**** Records shown

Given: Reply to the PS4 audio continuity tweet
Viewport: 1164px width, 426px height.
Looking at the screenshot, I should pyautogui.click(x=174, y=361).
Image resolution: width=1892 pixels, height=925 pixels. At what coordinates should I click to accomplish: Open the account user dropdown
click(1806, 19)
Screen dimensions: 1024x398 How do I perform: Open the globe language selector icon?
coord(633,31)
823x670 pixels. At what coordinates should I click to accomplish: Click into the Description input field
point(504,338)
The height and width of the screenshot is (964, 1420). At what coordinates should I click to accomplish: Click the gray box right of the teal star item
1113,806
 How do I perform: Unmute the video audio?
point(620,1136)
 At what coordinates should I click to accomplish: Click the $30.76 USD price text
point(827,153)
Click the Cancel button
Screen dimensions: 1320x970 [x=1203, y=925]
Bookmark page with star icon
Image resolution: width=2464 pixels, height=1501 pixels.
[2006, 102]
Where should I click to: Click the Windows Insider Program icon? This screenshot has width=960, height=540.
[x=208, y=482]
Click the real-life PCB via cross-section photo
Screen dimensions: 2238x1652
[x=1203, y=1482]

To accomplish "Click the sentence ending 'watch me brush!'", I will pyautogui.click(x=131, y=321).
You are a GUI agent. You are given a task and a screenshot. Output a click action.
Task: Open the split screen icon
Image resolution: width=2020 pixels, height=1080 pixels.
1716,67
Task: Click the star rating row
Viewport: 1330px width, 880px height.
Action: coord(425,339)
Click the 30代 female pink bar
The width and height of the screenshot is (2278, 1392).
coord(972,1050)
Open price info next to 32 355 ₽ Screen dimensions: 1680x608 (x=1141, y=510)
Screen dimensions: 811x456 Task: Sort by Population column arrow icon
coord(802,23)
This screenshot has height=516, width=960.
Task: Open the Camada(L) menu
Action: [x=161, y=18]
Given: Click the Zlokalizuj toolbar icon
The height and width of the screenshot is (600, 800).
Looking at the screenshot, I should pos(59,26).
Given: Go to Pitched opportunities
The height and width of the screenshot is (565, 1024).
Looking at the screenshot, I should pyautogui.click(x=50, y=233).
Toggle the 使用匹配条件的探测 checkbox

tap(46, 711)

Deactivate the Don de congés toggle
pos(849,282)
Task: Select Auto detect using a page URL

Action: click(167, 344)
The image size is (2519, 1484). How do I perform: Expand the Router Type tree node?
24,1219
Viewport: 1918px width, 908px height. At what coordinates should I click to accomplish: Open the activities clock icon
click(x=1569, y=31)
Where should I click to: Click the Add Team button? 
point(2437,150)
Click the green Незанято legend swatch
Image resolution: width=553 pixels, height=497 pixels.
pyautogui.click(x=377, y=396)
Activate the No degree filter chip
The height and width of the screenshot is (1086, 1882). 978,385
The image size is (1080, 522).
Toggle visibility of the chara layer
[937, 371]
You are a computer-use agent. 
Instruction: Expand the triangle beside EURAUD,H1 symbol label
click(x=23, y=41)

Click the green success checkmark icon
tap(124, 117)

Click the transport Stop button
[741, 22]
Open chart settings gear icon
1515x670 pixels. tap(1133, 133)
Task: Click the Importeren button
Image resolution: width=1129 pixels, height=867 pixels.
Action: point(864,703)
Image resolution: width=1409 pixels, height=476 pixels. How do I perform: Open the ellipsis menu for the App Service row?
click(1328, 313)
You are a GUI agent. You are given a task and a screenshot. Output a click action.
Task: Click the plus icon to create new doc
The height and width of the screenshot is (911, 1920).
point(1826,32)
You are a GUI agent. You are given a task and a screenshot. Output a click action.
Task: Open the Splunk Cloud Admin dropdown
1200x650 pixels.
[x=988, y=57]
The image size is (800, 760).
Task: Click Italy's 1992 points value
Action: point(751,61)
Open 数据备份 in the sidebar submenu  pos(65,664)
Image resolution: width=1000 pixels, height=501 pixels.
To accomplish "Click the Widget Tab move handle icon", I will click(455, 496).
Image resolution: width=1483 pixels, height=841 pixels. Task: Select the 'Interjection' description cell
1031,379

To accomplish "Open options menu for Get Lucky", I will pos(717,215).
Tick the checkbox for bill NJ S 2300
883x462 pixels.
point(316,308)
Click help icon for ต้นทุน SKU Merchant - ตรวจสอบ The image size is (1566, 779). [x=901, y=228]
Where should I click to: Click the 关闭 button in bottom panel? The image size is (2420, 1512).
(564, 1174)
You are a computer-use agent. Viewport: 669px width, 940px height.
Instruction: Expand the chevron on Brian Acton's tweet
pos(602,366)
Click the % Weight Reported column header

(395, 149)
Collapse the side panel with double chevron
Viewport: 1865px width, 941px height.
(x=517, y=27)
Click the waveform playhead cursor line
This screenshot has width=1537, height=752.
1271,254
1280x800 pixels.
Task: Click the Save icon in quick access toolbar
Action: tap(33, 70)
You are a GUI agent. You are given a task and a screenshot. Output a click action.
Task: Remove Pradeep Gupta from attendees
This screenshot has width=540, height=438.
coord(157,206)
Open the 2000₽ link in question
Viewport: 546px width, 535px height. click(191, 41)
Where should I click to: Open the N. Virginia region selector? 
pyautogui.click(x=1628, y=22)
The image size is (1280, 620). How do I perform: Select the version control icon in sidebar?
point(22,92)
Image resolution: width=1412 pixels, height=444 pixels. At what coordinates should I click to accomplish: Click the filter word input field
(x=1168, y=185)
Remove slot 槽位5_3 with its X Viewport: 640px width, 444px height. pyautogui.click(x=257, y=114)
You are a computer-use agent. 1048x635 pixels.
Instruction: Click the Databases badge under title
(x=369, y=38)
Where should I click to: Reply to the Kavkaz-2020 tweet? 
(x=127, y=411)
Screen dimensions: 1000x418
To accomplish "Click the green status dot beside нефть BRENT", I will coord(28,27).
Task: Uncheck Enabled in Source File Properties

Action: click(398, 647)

********

— Aim of the exercise —
Rewrite the part of the records that opens with the line containing "Screen dimensions: 811x456" and closes with the line containing "Looking at the screenshot, I should pos(59,26).", substituting "Area" for "Population" and leaving everything else unchanged.

— Output for this task —
Screen dimensions: 811x456 Task: Sort by Area column arrow icon
coord(802,23)
This screenshot has height=516, width=960.
Task: Open the Camada(L) menu
Action: [x=161, y=18]
Given: Click the Zlokalizuj toolbar icon
The height and width of the screenshot is (600, 800).
Looking at the screenshot, I should pos(59,26).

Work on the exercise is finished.